Operasi Yustisi Jaring 3 Pelanggar Tanpa Masker
BANGLI (CAHAYAMASNES.COM). Dengan Pemberlakuan Pembatasan Kegiatan Masyarakat (PPKM) di Propinsi Bali untuk meminimalisir penyebaran pandemi covid-19, disikapi dengan cepat oleh Instansi terkait Pemda Bali.Tim gabungan TNI, Polri dan Satpol PP melaksanakan kegiatan yustisi di seputaran obyek wisata Penelokan. Minggu (10/01/2021)
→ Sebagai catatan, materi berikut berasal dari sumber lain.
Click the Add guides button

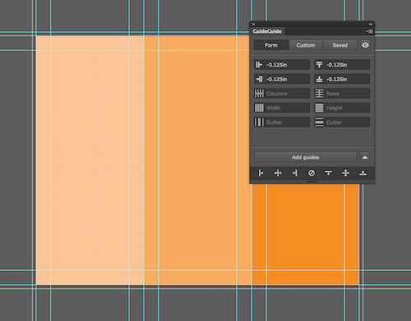(x=306, y=158)
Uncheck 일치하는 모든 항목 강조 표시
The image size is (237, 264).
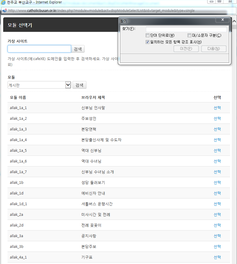[148, 42]
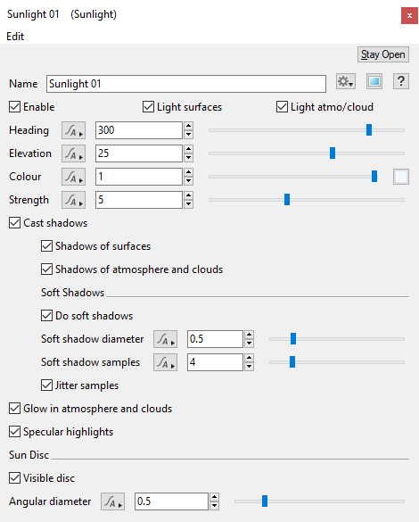This screenshot has height=522, width=419.
Task: Open Soft shadow diameter animation button
Action: [x=165, y=339]
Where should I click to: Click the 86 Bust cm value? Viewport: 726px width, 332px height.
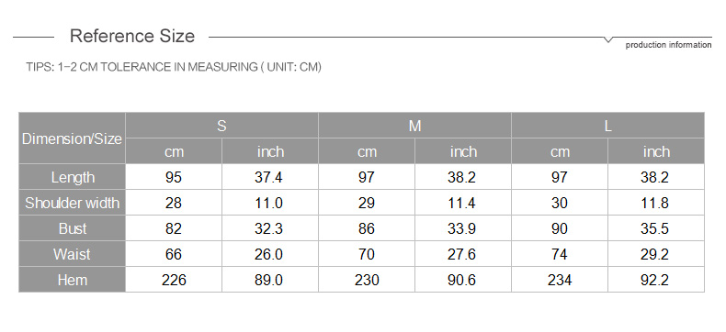[367, 228]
Sebelum terjun ke lapangan tim gabungan terlebih dahulu melaksanakan apel pengecekan yang dipimpin oleh Kasi Penindakan dan penyelidikan Satpol PP Bangli Dewa Adnyana, untuk menyamakan persepsi dalam pengambilan langkah dan tindakan dilapangan. Personel yang terlibat kali ini yaitu TNI 8 orang , Polri 10 orang dan Satpol PP 12 orang dengan menjaring 3 orang pelanggar tanpa menggunakan masker. Adapun tindakan yang di berikan yaitu 2 orang berupa tindakan fisik ( push up ) dan 1 orang sangsi sosial.
Dandim 1626/Bangli Letkol Inf I Gde Putu Suwardana, S.I.P., menyampaikan bahwa kegiatan ini sangat positif dilaksanakan utuk mencegah penyebaran Covid 19, apalagi kemarin kita sudah melaksankan apel gelar pasukan di Polres dalam rangka Operasi Aman Nusa II yang bertujuan untuk menindak lanjuti intruksi Menteri Dalam Negeri Nomor 01 Tahun 2021 tentang pemberlakuan pembatasan kegiatan masyarakat untuk pengendalian penyebaran Covid-19, serta Surat Edaran Gubernur Bali No SE 01 Tahun 2021 tentang pelaksanaan kegiatan masyarakat dalam tatanan kehidupan era baru di Provinsi Bali.
Dalam SE tersebut dijelaskan bahwa dalam pelaksanaan PSBB pemerintah Bali memberlakukan pembatasan kegiatan mulai tanggal 9 Januari hingga pemberitahuan lebih lanjut, Kata Dandim.
Ditambahkan Dandim, dengan dilaksanakan operasi yustisi ini dapat memberikan pemahaman kepada kita semua sehingga dapat mengurangi kluster dan angka lonjakan penyebaran Covid-19, sehingga dapat mengembalikan perekonomian Indonesia khususnya Bali,” pungkasnya. *** Cahayamasnews.com-Agung Natha.